Charting the current US downturn
My colleague at the Council’s Center for Geoeconomic Studies — Paul Swartz — has been tracking how the current US downturn stacks up against the typical post-War War 2 downturn.
The answer isn’t pretty. The fall in US industrial production for example already exceeds the typical fall in a recent downturn, and looks set to exceed the the worst fall in the post Word War 2 data. The dotted lines in the following graph are defined by the best and worst data points at this stage in the economic cycle in the post war data, and right now the fall in industrial production is very close to setting a new low.*
The scale of the fall isn’t a surprise to Dr. Eichengreen and Dr. O’Rourke.

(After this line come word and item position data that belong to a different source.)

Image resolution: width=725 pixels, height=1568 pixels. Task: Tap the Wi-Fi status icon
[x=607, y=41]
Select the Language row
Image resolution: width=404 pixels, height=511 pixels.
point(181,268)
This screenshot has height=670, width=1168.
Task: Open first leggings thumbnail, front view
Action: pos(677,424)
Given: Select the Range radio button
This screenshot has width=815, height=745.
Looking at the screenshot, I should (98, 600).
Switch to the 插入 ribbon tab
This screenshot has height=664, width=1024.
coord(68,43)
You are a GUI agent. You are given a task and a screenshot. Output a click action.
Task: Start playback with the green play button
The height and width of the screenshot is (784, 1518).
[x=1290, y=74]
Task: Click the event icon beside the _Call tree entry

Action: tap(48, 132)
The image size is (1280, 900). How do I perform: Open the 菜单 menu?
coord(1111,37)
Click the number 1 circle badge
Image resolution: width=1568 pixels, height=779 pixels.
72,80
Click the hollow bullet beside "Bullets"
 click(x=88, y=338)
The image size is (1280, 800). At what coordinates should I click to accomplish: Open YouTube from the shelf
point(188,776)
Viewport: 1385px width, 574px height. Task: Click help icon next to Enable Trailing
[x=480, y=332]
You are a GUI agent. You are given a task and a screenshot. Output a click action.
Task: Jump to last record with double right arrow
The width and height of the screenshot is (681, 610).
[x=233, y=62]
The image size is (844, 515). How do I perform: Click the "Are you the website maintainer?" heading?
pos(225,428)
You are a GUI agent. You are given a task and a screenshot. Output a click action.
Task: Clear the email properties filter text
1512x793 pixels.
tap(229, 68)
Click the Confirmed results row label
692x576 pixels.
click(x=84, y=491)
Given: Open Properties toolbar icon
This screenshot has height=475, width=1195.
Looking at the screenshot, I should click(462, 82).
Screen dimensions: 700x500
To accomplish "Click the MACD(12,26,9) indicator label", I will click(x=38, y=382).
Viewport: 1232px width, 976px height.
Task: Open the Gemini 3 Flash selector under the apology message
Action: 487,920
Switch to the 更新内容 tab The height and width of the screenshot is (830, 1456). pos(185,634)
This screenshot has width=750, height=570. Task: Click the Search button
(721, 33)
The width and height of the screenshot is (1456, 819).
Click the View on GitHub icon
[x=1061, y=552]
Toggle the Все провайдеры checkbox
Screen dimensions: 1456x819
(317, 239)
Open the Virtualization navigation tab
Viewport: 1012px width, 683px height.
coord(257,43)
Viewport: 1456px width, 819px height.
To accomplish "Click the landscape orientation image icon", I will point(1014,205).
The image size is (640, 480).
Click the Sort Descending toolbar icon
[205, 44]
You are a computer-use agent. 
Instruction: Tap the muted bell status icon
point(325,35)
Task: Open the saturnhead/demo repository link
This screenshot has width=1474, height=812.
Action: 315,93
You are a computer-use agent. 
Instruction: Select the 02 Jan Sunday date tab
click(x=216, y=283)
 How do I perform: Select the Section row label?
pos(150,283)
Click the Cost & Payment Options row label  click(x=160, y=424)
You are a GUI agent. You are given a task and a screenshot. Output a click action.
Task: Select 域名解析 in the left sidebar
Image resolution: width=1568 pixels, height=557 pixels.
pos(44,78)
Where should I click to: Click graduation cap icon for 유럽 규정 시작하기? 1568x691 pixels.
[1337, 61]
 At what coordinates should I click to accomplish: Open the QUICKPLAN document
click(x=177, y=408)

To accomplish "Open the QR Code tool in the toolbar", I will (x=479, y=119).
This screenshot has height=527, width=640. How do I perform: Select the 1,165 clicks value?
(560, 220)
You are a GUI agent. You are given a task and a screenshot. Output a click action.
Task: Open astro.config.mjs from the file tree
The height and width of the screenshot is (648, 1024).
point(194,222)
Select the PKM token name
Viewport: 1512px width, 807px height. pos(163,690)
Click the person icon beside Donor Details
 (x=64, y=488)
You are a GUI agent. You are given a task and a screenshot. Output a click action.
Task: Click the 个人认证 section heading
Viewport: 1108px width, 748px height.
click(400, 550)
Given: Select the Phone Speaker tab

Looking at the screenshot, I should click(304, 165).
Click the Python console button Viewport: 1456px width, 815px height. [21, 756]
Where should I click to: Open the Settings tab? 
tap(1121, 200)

Paul also plotted the current downturn against the trajectory in the 20s and the 30s. That also doesn’t make for pretty picture. But best as Paul can tell, the fall in US industrial production now isn’t quite as bad as in the 1930s.
Is there any good news? Yes.
The US isn’t making the same macroeconomic errors as is it made in the downturn than became the Great Depression. The US, for example, has implemented a large fiscal expansion to support demand far faster now than back then. But make no mistake, Paul’s charts leave little doubt that the current downturn is — on nearly every measure — as bad as any downturn since the Depression. That is the fundamental case why governments need to be taking bold actions now to slow the fall in global activity.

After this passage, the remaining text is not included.